Leadership consists of opposing strengths, and most leaders have a natural tendency to overdevelop one at the expense of its counterpart. The resulting imbalance diminishes their effectiveness. But leaders who work to guard against such lopsidedness can increase their versatility and their impact.
Modern models of leadership generally acknowledge that effective leaders must possess a number of seemingly contradictory qualities and skill sets. However, say the authors, inadequate performance is usually defined as displaying a lack of those qualities and skills; the idea that performance problems can just as easily spring from taking a given behavior to an extreme has received far less attention. Therefore, those models miss the chance to identify imbalance, which in the authors’ view is the most common impediment to developing effective leadership. The authors view versatility, the absence of imbalance, as the key to high performance levels. Versatile leaders are able to continually adjust their behavior, deftly applying the right approach or blend of approaches to the right degree for the circumstances at hand.

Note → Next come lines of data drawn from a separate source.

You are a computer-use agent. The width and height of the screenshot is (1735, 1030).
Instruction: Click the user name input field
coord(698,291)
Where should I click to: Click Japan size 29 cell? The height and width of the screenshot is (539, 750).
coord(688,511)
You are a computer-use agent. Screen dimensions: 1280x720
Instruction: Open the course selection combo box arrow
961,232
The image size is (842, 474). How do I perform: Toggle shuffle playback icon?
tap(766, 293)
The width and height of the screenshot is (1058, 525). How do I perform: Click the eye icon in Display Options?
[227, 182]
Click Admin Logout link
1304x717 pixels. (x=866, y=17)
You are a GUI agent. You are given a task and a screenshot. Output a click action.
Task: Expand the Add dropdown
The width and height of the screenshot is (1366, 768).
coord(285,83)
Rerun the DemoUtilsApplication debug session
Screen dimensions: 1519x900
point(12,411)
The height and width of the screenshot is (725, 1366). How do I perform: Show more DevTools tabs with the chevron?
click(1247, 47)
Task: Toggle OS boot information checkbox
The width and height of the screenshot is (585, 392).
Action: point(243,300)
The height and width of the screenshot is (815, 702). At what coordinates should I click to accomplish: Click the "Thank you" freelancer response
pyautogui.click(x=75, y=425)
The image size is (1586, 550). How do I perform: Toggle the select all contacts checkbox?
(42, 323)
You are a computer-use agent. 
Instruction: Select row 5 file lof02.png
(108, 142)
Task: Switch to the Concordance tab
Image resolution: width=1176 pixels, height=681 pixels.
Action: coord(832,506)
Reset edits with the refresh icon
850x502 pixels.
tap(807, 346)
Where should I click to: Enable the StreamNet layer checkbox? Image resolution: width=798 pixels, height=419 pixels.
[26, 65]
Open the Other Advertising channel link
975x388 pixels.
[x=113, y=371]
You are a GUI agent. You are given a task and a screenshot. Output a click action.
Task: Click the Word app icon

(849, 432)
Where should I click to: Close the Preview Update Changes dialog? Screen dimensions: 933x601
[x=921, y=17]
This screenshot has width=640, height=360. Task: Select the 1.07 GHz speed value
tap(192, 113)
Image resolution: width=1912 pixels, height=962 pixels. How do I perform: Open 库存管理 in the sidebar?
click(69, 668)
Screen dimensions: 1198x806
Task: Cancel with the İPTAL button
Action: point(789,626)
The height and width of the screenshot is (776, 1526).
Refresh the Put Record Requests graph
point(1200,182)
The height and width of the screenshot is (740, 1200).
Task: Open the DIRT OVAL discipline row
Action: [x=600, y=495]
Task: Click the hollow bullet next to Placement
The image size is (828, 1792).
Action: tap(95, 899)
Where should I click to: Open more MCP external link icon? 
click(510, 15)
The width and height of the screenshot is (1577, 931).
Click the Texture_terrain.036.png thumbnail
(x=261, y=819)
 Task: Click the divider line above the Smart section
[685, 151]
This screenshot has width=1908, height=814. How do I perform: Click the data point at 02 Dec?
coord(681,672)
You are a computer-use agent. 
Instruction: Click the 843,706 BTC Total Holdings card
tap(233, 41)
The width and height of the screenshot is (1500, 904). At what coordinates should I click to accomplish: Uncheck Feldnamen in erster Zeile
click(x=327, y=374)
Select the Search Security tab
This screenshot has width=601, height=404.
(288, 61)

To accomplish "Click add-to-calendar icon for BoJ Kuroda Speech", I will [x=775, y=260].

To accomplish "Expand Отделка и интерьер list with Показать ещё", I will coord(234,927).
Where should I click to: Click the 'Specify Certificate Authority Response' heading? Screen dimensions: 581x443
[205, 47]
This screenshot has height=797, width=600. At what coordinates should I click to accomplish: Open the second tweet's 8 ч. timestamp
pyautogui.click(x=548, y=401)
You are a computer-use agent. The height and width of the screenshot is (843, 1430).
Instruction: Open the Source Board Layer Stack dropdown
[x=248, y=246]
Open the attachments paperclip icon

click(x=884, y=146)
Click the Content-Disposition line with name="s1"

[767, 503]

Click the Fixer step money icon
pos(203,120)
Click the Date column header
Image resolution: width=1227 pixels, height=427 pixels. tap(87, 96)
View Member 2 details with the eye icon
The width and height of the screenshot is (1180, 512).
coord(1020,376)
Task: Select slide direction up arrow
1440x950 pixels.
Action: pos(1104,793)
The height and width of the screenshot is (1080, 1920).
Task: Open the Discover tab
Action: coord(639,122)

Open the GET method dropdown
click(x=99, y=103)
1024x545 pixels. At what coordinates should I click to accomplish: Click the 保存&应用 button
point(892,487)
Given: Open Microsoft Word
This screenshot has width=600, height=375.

The authors’ research, comprising comprehensive assessments of scores of senior managers, indicates that most managers, when presented with two opposing approaches, such as forceful vs. enabling leadership, will lean strongly toward one and be biased against the other. Employing a 360-degree survey they designed to measure such imbalance, called the Leadership Versatility Index, they then demonstrate clearly that high performance levels are correlated with balance and versatility. The challenge for the versatile leader is thus to meet what F. Scott Fitzgerald called “the test of a first-rate intelligence”: to hold two opposed ideas in the mind at the same time and still retain the ability to function.
The authors conclude with a discussion of how leaders can begin to improve themselves and those they manage. They identify a number of root causes of imbalance, ranging from uneven skill development, skewed mental models and one-sided values to fear of inadequacy and a natural human tendency to polarize issues, and they suggest ways to moderate these factors.